「ナラティヴ」という新たな地平

科学の雄弁さ、というものについて考える。雄弁とは、エビデンスのことである。

科学的な根拠はあるのか。

この言葉はここ1年でどれほど飛び交っただろう。科学という単語は一瞬、私たちを黙らせる効用がある。それはいかに私たちの存在が有形無形にこのエビデンスと背景にそびえる科学、あるいは科学主義というものに支配をされているかを考えさせる。

しかしその科学主義に対するアンチテーゼか反省なのか、最近では科学というものでは捉えられない人間学的な理解に立った理論体系が作られているようだ。

精神医学を摘んでいると、この領域は科学で説明できる領域とそうでない領域があるが、以前は科学(医学)偏重だったこの分野も今ではちょっと景色が違うようだ。その中で注目されているのは、患者本人の語り(ナラティヴ)である。特に精神疾患を抱えた人たちの語りというものは、支離滅裂で顧みることに対し懐疑的だった時代が長くあったがむしろそうした「訳の分からなさ」をもその人の生身の肉声や物語として捉え直すパラダイムシフトが進んでいる。

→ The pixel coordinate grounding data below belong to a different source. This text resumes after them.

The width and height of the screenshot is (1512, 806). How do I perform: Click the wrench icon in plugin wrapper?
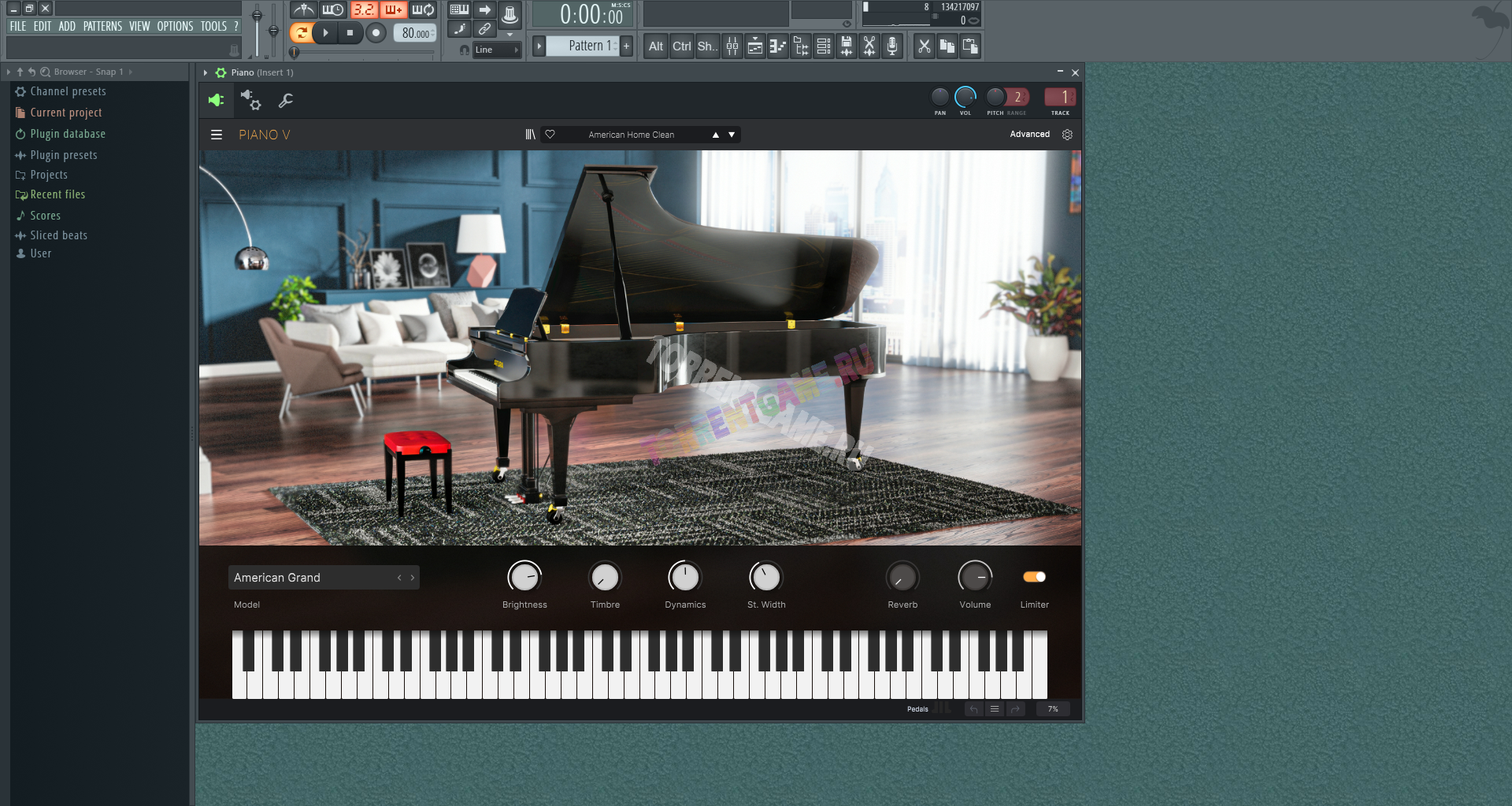[286, 101]
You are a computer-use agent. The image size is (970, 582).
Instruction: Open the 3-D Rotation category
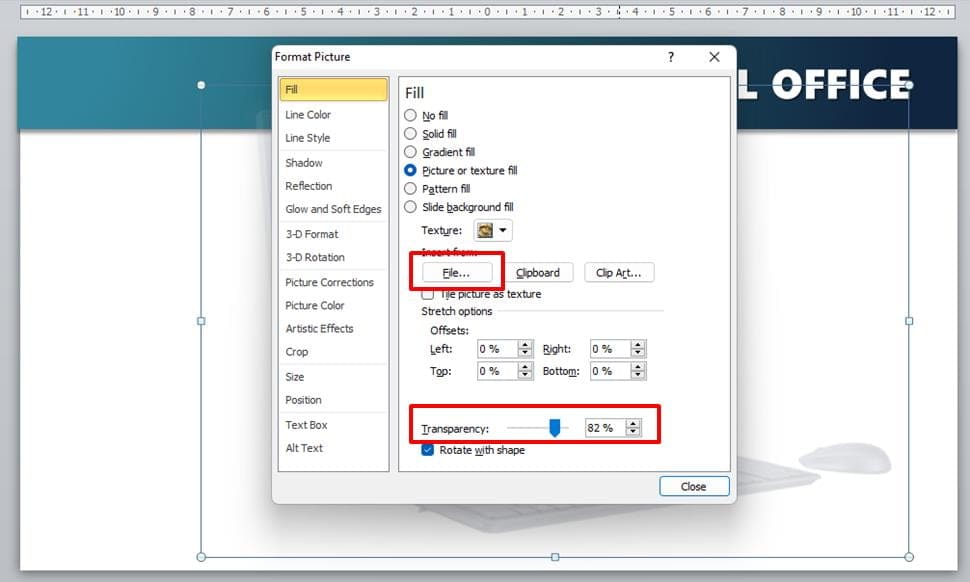[315, 257]
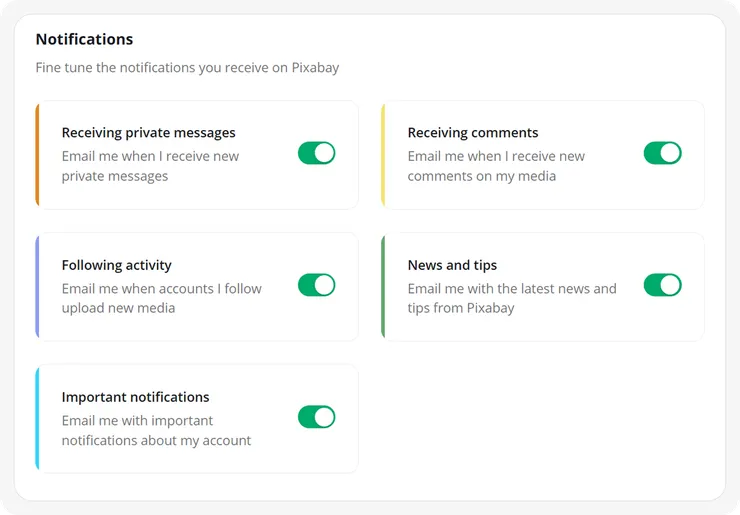Switch off News and tips emails
Screen dimensions: 740x515
click(662, 285)
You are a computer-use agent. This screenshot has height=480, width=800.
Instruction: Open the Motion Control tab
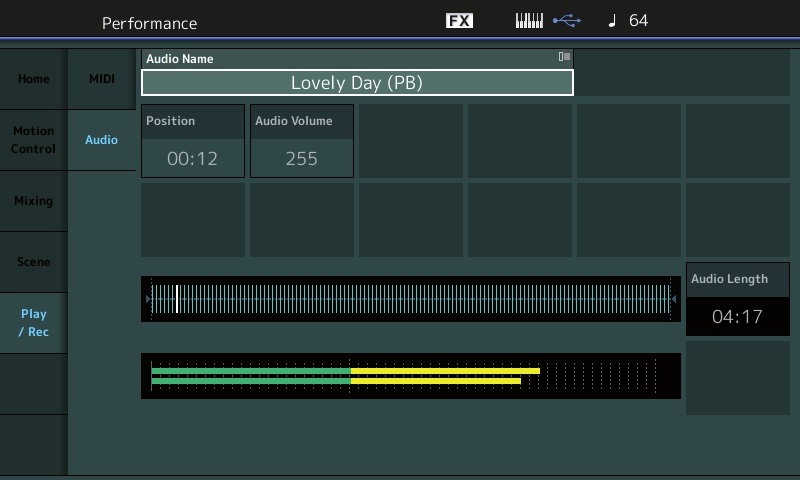[33, 140]
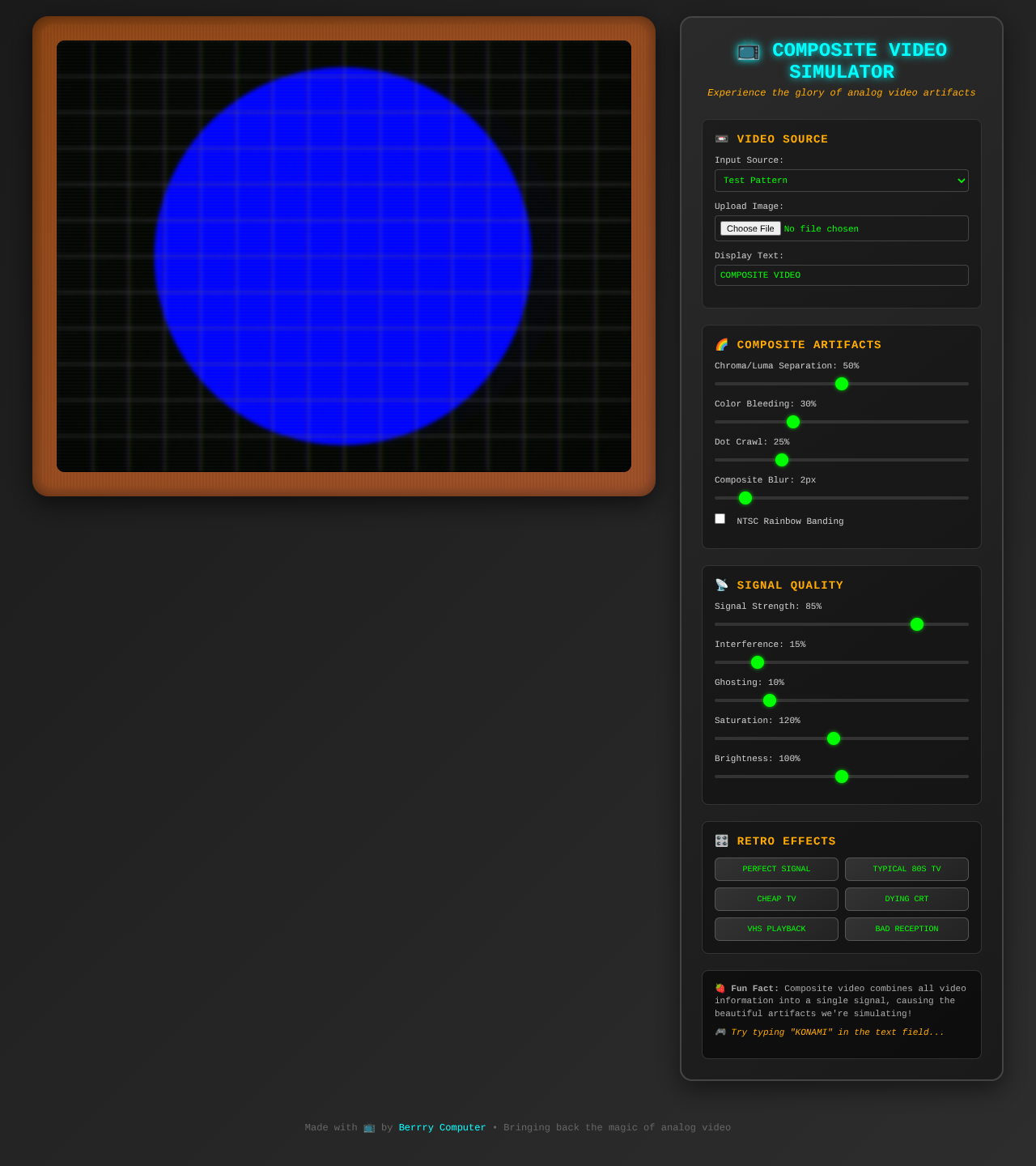
Task: Select the Typical 80s TV preset
Action: click(x=906, y=869)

ナラティヴという言葉には、日本語としての適切な訳語があるようでない。それは「語り」とも言われるが、原語の微妙なニュアンスを日本語として移植することは難しい。こうした現実は、いかにこのような言葉の背景にある概念や体系的な理解がこの国では途上であるかを示すものでもあると思う。それは置くとして、松澤和正は「精神看護のナラティヴと思想」において、ナラティヴの性質について書く。

ナラティヴとは、個人の内面から発せられる時に矛盾をし過去と現在、未来を行き来し、終わりのないものである。科学や説明といったものとは相容れない側面も持ち、時に専門知というものすら及ばないものでもある。それは1人の人間の生身の物語であるからだ。

そうした語りとは、それを聞く相手がいてこそ存在するものでもある。

松澤は、『「語り」がいかなる断片や固まりの不在であれ、その人の内にある生きた「声」として再生するには、どこかで誰かがその苦痛や重荷の幾分かを感じ、そして「引き受ける」ことが必要なのだ』という。

語られる内容は、ある病状ゆえに「ないかもしれない」ものかもしれない。

そして、精神看護という領域の持つ特殊性とを併せて指摘し、『むしろ「無いかもしれないが在ると信じる」ことによる効用は、一般化はもちろんできないが、少なくとも臨床(ことに精神科臨床)においてその厳しい病状ゆえに、あまり上手に自分を表現できない・できにくい人々の「語り」を聞く上で大変重要であると思っている』ともいう。

この『存在しないものを存在させようとする力こそが、ナラティヴの出発点であり回帰点でもある。そこには、チェックリストもパソコンも不要だ。というより、そういう時代によって、見えなくなったものこそ回復されるべきなのだ』。

ここには科学では捉えきれない人間の複雑な側面を包み込もうとする姿勢が感じられる。それは一方では宗教のような趣きすら感じる。実際に松澤はこうした働きとは、「祈りに近い」と形容する。

『それは見えない。しかし、それを自身や他者の言葉として回復されること、存在させることはできる。それは祈りに近い。だからナラティヴはかくも弱々しいものなのだ。不確かな存在である現実をつかもうとするものだから、それ自体が不確かであり脆弱である』

こうしたナラティヴというものから派生する、あるいは形作られる人という存在もまた不確かで脆弱なものであると、私は思う。